● REQUIRED TASKS
- A) Can you extract the stretch of the St. Allen parish passage that begins at the words containing "The register dates" and stops after "Balliol College, Oxford.", copying it word for word?
- B) How would the St. Allen parish passage go on past its last sentence? Extend it from there.

● SOURCE PASSAGE
┏━━
St. ALLEN, with the township of ZELAH, is a parish and a straggling village, 4 ¾ miles from Truro station of the West Cornwall railway, and 1½ from the turnpike road from Truro to Zelah, in the western division of the county, hundred, of Powder, Truro union and County Court District, rural deanary of Powder, archdeaconry of Cornwall and diocese of Exeter, and is situated on the river St. Allen.

The church of St. Allen is an ancient edifice chiefly in the perpendicular style: it consists of a chancel, nave, aisles, and porch, with a square tower having 3 bells, and surmounted with a minaret on the north-east corner, and contains and ancient monument to the MARTEN family, of Trefronick, dated 1626.

The register dates from the year 1680. The living is a rectory, endowed in 1314, yearly value £147, with residence and 118 acres of glebe land, in the patronage of the Bishop of Exeter, and held by the Rev. George MORRIS, M.A. of Balliol College, Oxford.
┗━━
● DATASET CONTENT
┏━━
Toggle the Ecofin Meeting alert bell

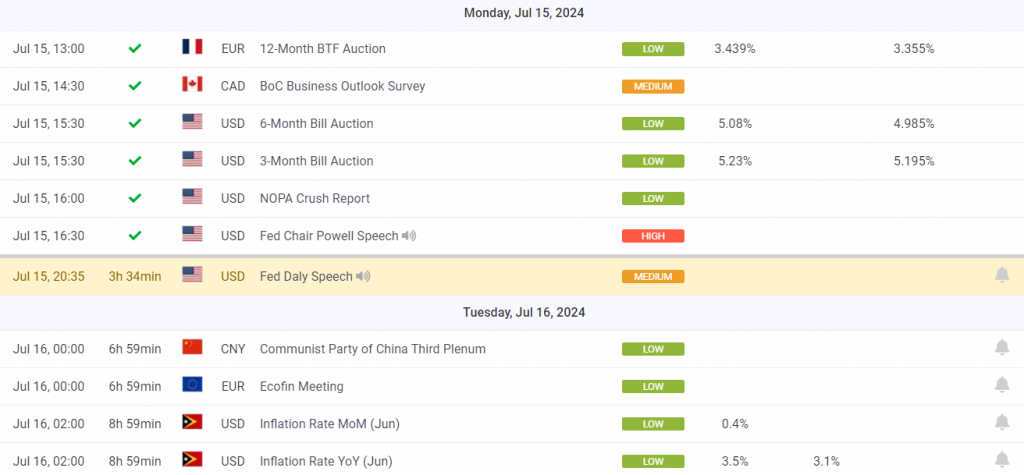1001,385
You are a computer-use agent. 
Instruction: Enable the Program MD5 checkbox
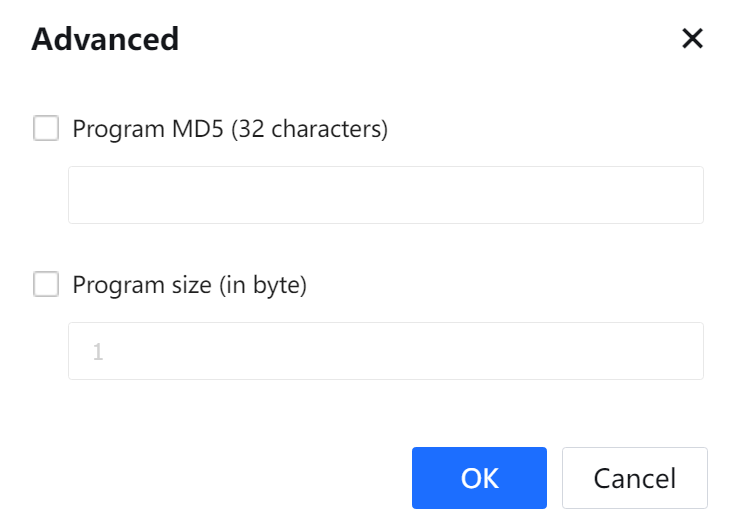point(46,129)
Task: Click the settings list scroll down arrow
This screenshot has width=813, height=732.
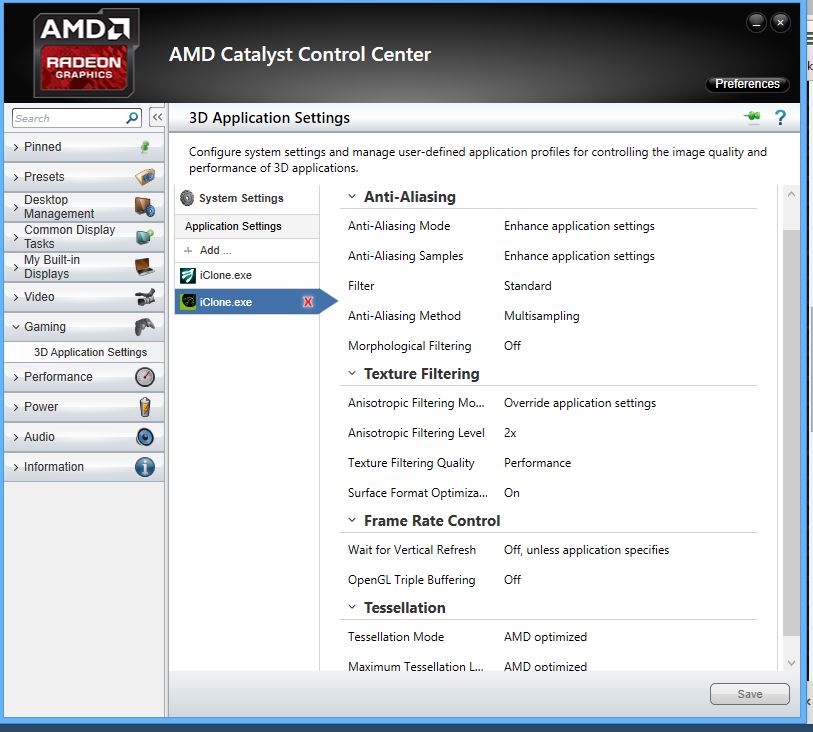Action: coord(791,663)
┗━━
● ANSWERS FOR THE EXERCISE
- A)
The register dates from the year 1680. The living is a rectory, endowed in 1314, yearly value £147, with residence and 118 acres of glebe land, in the patronage of the Bishop of Exeter, and held by the Rev. George MORRIS, M.A. of Balliol College, Oxford.

- B)
The lay impropriator, Viscount FALMOUTH, receives £271 5s tithe-rent-charge. There are Sunday schools, those of the church held at St Allen, and the Methodist at Zelah.

A fair for cattle is held at Zelah in May; and St. Allen Feast is held on Rogration Sunday. The lord of the manor is the Bishop of Exeter, and the chief landowners are C.T.H. HAWKINS, Esq., of Trewithian, and Charles PRIDEAUX-BRUNE Esq., of Padstow.

The soil is loamy; the subsoil of a slaty nature. The crops are chiefly wheat, barley oats and turnips. The acreage is 3,501; rateable value, £3,175; and the population of this parish in 1871 was 774.

The township, of ZELAH is 1 ¾ miles north west from St. Allen. The Wesleyan and Bible Christian chapels are situated here.

Letters through Truro, which is the nearest money order office.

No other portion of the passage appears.